THE REQUEST →
Render every line of the items below as a Markdown table with the columns "Row" and "Item line," skipping blank lines. Leave the pictures out of the answer.

SUPPLIED ENTRIES →

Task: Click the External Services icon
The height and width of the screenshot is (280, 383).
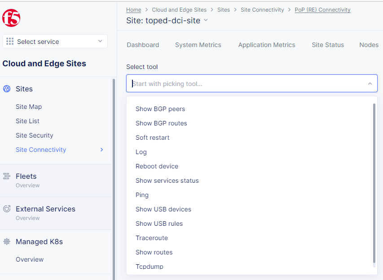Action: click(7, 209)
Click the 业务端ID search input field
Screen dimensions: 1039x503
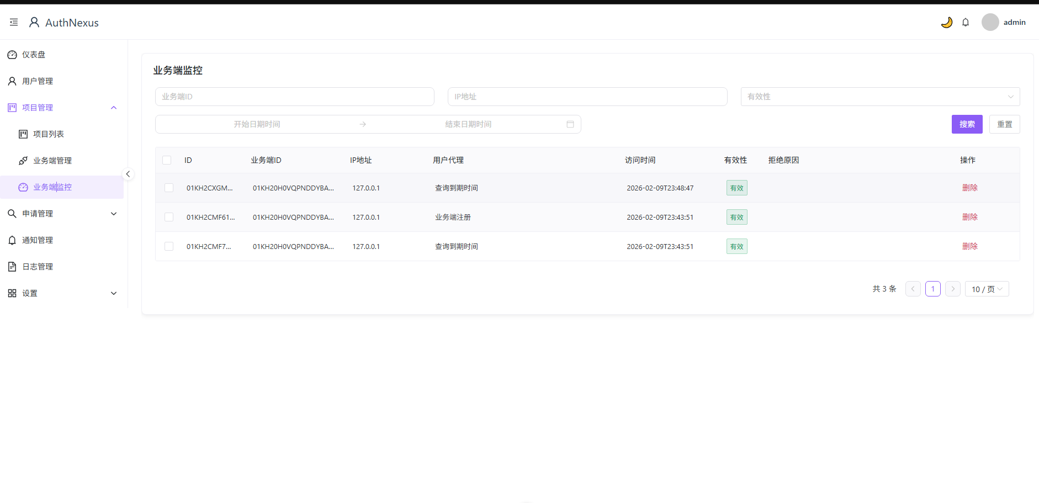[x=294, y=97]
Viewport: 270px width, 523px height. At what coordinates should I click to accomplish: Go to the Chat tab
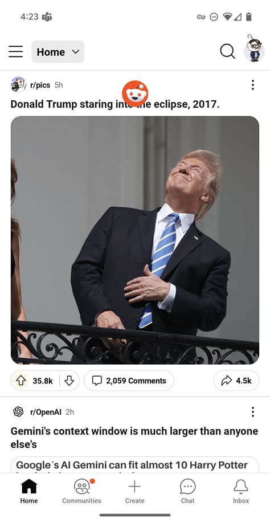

ANSWER TO THE PROBLEM →
| Row | Item line |
|---|---|
| 1 | Task: Click the External Services icon |
| 2 | The height and width of the screenshot is (280, 383). |
| 3 | Action: click(7, 209) |
| 4 | Click the 业务端ID search input field |
| 5 | Screen dimensions: 1039x503 |
| 6 | [x=294, y=97] |
| 7 | Viewport: 270px width, 523px height. At what coordinates should I click to accomplish: Go to the Chat tab |